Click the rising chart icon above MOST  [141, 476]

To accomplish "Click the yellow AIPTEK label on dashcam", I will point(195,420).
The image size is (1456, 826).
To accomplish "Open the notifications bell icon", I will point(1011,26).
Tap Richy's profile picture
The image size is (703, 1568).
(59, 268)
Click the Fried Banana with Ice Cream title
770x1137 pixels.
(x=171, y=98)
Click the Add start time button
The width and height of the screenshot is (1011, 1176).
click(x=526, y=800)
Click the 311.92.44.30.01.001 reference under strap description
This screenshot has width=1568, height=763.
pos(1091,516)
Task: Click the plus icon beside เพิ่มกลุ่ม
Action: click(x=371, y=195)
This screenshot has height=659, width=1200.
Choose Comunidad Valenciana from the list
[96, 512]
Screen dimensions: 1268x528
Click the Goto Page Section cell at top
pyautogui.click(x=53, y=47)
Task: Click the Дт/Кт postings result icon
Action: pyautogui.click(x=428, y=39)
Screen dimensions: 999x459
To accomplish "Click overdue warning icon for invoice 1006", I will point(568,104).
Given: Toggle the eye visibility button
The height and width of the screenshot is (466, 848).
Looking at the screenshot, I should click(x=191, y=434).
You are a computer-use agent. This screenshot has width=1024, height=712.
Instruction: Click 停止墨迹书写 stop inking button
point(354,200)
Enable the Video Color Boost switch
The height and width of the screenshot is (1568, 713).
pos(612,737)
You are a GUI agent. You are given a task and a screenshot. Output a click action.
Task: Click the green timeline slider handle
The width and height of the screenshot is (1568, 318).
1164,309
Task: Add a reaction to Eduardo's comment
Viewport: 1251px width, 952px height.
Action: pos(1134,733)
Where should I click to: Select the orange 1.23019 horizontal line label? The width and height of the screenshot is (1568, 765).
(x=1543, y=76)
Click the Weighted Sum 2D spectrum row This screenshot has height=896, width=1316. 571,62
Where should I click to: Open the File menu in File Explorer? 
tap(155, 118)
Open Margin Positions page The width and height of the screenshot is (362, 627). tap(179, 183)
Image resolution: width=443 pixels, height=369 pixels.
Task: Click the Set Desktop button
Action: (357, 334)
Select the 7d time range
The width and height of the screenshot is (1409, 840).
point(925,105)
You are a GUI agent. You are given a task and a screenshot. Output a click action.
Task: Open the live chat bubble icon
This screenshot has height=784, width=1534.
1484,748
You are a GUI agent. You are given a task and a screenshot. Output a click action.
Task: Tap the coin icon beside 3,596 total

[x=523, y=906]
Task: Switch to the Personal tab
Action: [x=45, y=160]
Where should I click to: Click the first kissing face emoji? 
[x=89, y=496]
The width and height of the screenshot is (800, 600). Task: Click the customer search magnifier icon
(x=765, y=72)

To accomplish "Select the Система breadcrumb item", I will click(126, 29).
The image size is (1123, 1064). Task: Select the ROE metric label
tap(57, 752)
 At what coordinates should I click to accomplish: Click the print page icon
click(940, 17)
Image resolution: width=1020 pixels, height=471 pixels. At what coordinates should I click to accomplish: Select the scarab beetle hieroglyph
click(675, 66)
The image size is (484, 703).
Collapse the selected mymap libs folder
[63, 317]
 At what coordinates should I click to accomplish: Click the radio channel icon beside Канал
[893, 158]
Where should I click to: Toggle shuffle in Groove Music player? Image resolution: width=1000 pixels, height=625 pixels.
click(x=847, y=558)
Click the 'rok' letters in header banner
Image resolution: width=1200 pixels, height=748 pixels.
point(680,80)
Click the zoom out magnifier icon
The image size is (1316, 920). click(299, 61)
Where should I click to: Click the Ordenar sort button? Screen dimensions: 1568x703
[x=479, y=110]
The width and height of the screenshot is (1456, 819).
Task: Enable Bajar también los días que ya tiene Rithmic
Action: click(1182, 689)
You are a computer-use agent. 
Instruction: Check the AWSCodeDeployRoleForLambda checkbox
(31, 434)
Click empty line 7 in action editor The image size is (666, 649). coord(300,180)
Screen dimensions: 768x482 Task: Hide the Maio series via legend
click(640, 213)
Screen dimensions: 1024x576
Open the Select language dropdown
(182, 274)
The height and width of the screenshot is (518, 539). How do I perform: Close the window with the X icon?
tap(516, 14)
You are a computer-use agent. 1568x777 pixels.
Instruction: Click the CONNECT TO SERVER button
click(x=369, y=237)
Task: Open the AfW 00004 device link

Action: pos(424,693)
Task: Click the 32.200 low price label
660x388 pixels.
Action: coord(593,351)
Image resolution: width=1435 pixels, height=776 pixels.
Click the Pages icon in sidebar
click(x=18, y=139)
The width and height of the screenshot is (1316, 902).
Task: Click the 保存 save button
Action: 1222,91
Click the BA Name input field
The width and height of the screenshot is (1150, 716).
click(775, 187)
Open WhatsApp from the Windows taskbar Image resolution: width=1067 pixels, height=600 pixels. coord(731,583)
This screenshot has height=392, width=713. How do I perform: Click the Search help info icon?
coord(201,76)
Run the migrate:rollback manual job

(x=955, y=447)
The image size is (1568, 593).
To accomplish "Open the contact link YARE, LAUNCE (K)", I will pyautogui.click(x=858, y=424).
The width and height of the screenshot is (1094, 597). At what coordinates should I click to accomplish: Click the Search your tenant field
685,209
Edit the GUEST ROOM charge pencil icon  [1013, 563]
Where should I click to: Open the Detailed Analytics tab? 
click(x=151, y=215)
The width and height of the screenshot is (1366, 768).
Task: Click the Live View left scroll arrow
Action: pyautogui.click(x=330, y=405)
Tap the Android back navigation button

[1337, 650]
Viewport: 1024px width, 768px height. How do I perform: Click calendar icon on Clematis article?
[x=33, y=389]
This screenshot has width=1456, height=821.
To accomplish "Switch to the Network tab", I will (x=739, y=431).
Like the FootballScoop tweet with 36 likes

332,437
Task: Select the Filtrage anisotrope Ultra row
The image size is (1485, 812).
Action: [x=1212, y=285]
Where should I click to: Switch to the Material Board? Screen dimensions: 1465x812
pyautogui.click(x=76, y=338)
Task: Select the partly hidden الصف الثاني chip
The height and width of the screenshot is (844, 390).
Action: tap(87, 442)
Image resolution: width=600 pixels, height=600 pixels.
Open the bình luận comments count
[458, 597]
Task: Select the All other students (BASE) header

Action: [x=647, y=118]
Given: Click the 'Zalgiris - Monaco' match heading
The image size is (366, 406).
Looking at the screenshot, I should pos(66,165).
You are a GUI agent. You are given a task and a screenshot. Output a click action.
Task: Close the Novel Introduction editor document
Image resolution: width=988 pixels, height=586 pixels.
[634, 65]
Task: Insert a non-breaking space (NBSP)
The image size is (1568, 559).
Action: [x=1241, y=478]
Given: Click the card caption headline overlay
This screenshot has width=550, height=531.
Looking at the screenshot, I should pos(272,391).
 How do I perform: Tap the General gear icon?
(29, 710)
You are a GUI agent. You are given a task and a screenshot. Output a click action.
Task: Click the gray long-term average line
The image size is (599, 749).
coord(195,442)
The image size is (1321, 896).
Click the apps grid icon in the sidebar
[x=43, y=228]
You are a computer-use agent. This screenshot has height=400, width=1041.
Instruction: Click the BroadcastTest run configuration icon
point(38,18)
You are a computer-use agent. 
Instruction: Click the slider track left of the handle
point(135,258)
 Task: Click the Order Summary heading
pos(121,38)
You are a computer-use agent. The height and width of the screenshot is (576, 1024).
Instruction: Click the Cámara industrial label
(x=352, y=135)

Short problem
Copy every row above line for line, with no changes.

Result
Click the rising chart icon above MOST  [141, 476]

To accomplish "Click the yellow AIPTEK label on dashcam", I will point(195,420).
The image size is (1456, 826).
To accomplish "Open the notifications bell icon", I will point(1011,26).
Tap Richy's profile picture
The image size is (703, 1568).
(59, 268)
Click the Fried Banana with Ice Cream title
770x1137 pixels.
(x=171, y=98)
Click the Add start time button
The width and height of the screenshot is (1011, 1176).
click(x=526, y=800)
Click the 311.92.44.30.01.001 reference under strap description
This screenshot has width=1568, height=763.
pos(1091,516)
Task: Click the plus icon beside เพิ่มกลุ่ม
Action: click(x=371, y=195)
This screenshot has height=659, width=1200.
Choose Comunidad Valenciana from the list
[96, 512]
Screen dimensions: 1268x528
Click the Goto Page Section cell at top
pyautogui.click(x=53, y=47)
Task: Click the Дт/Кт postings result icon
Action: pyautogui.click(x=428, y=39)
Screen dimensions: 999x459
To accomplish "Click overdue warning icon for invoice 1006", I will point(568,104).
Given: Toggle the eye visibility button
The height and width of the screenshot is (466, 848).
Looking at the screenshot, I should click(x=191, y=434).
You are a computer-use agent. This screenshot has width=1024, height=712.
Instruction: Click 停止墨迹书写 stop inking button
point(354,200)
Enable the Video Color Boost switch
The height and width of the screenshot is (1568, 713).
pos(612,737)
You are a GUI agent. You are given a task and a screenshot. Output a click action.
Task: Click the green timeline slider handle
The width and height of the screenshot is (1568, 318).
1164,309
Task: Add a reaction to Eduardo's comment
Viewport: 1251px width, 952px height.
Action: pos(1134,733)
Where should I click to: Select the orange 1.23019 horizontal line label? The width and height of the screenshot is (1568, 765).
(x=1543, y=76)
Click the Weighted Sum 2D spectrum row This screenshot has height=896, width=1316. 571,62
Where should I click to: Open the File menu in File Explorer? 
tap(155, 118)
Open Margin Positions page The width and height of the screenshot is (362, 627). tap(179, 183)
Image resolution: width=443 pixels, height=369 pixels.
Task: Click the Set Desktop button
Action: (357, 334)
Select the 7d time range
The width and height of the screenshot is (1409, 840).
point(925,105)
You are a GUI agent. You are given a task and a screenshot. Output a click action.
Task: Open the live chat bubble icon
This screenshot has height=784, width=1534.
1484,748
You are a GUI agent. You are given a task and a screenshot. Output a click action.
Task: Tap the coin icon beside 3,596 total

[x=523, y=906]
Task: Switch to the Personal tab
Action: [x=45, y=160]
Where should I click to: Click the first kissing face emoji? 
[x=89, y=496]
The width and height of the screenshot is (800, 600). Task: Click the customer search magnifier icon
(x=765, y=72)

To accomplish "Select the Система breadcrumb item", I will click(126, 29).
The image size is (1123, 1064). Task: Select the ROE metric label
tap(57, 752)
 At what coordinates should I click to accomplish: Click the print page icon
click(940, 17)
Image resolution: width=1020 pixels, height=471 pixels. At what coordinates should I click to accomplish: Select the scarab beetle hieroglyph
click(675, 66)
The image size is (484, 703).
Collapse the selected mymap libs folder
[63, 317]
 At what coordinates should I click to accomplish: Click the radio channel icon beside Канал
[893, 158]
Where should I click to: Toggle shuffle in Groove Music player? Image resolution: width=1000 pixels, height=625 pixels.
click(x=847, y=558)
Click the 'rok' letters in header banner
Image resolution: width=1200 pixels, height=748 pixels.
point(680,80)
Click the zoom out magnifier icon
The image size is (1316, 920). click(299, 61)
Where should I click to: Click the Ordenar sort button? Screen dimensions: 1568x703
[x=479, y=110]
The width and height of the screenshot is (1456, 819).
Task: Enable Bajar también los días que ya tiene Rithmic
Action: click(1182, 689)
You are a computer-use agent. 
Instruction: Check the AWSCodeDeployRoleForLambda checkbox
(31, 434)
Click empty line 7 in action editor The image size is (666, 649). coord(300,180)
Screen dimensions: 768x482 Task: Hide the Maio series via legend
click(640, 213)
Screen dimensions: 1024x576
Open the Select language dropdown
(182, 274)
The height and width of the screenshot is (518, 539). How do I perform: Close the window with the X icon?
tap(516, 14)
You are a computer-use agent. 1568x777 pixels.
Instruction: Click the CONNECT TO SERVER button
click(x=369, y=237)
Task: Open the AfW 00004 device link

Action: pos(424,693)
Task: Click the 32.200 low price label
660x388 pixels.
Action: coord(593,351)
Image resolution: width=1435 pixels, height=776 pixels.
Click the Pages icon in sidebar
click(x=18, y=139)
The width and height of the screenshot is (1316, 902).
Task: Click the 保存 save button
Action: 1222,91
Click the BA Name input field
The width and height of the screenshot is (1150, 716).
click(775, 187)
Open WhatsApp from the Windows taskbar Image resolution: width=1067 pixels, height=600 pixels. coord(731,583)
This screenshot has height=392, width=713. How do I perform: Click the Search help info icon?
coord(201,76)
Run the migrate:rollback manual job

(x=955, y=447)
The image size is (1568, 593).
To accomplish "Open the contact link YARE, LAUNCE (K)", I will pyautogui.click(x=858, y=424).
The width and height of the screenshot is (1094, 597). At what coordinates should I click to accomplish: Click the Search your tenant field
685,209
Edit the GUEST ROOM charge pencil icon  [1013, 563]
Where should I click to: Open the Detailed Analytics tab? 
click(x=151, y=215)
The width and height of the screenshot is (1366, 768).
Task: Click the Live View left scroll arrow
Action: pyautogui.click(x=330, y=405)
Tap the Android back navigation button

[1337, 650]
Viewport: 1024px width, 768px height. How do I perform: Click calendar icon on Clematis article?
[x=33, y=389]
This screenshot has width=1456, height=821.
To accomplish "Switch to the Network tab", I will (x=739, y=431).
Like the FootballScoop tweet with 36 likes

332,437
Task: Select the Filtrage anisotrope Ultra row
The image size is (1485, 812).
Action: [x=1212, y=285]
Where should I click to: Switch to the Material Board? Screen dimensions: 1465x812
pyautogui.click(x=76, y=338)
Task: Select the partly hidden الصف الثاني chip
The height and width of the screenshot is (844, 390).
Action: tap(87, 442)
Image resolution: width=600 pixels, height=600 pixels.
Open the bình luận comments count
[458, 597]
Task: Select the All other students (BASE) header

Action: [x=647, y=118]
Given: Click the 'Zalgiris - Monaco' match heading
The image size is (366, 406).
Looking at the screenshot, I should pos(66,165).
You are a GUI agent. You are given a task and a screenshot. Output a click action.
Task: Close the Novel Introduction editor document
Image resolution: width=988 pixels, height=586 pixels.
[634, 65]
Task: Insert a non-breaking space (NBSP)
The image size is (1568, 559).
Action: [x=1241, y=478]
Given: Click the card caption headline overlay
This screenshot has width=550, height=531.
Looking at the screenshot, I should pos(272,391).
 How do I perform: Tap the General gear icon?
(29, 710)
You are a GUI agent. You are given a task and a screenshot. Output a click action.
Task: Click the gray long-term average line
The image size is (599, 749).
coord(195,442)
The image size is (1321, 896).
Click the apps grid icon in the sidebar
[x=43, y=228]
You are a computer-use agent. This screenshot has height=400, width=1041.
Instruction: Click the BroadcastTest run configuration icon
point(38,18)
You are a computer-use agent. 
Instruction: Click the slider track left of the handle
point(135,258)
 Task: Click the Order Summary heading
pos(121,38)
You are a computer-use agent. The height and width of the screenshot is (576, 1024).
Instruction: Click the Cámara industrial label
(x=352, y=135)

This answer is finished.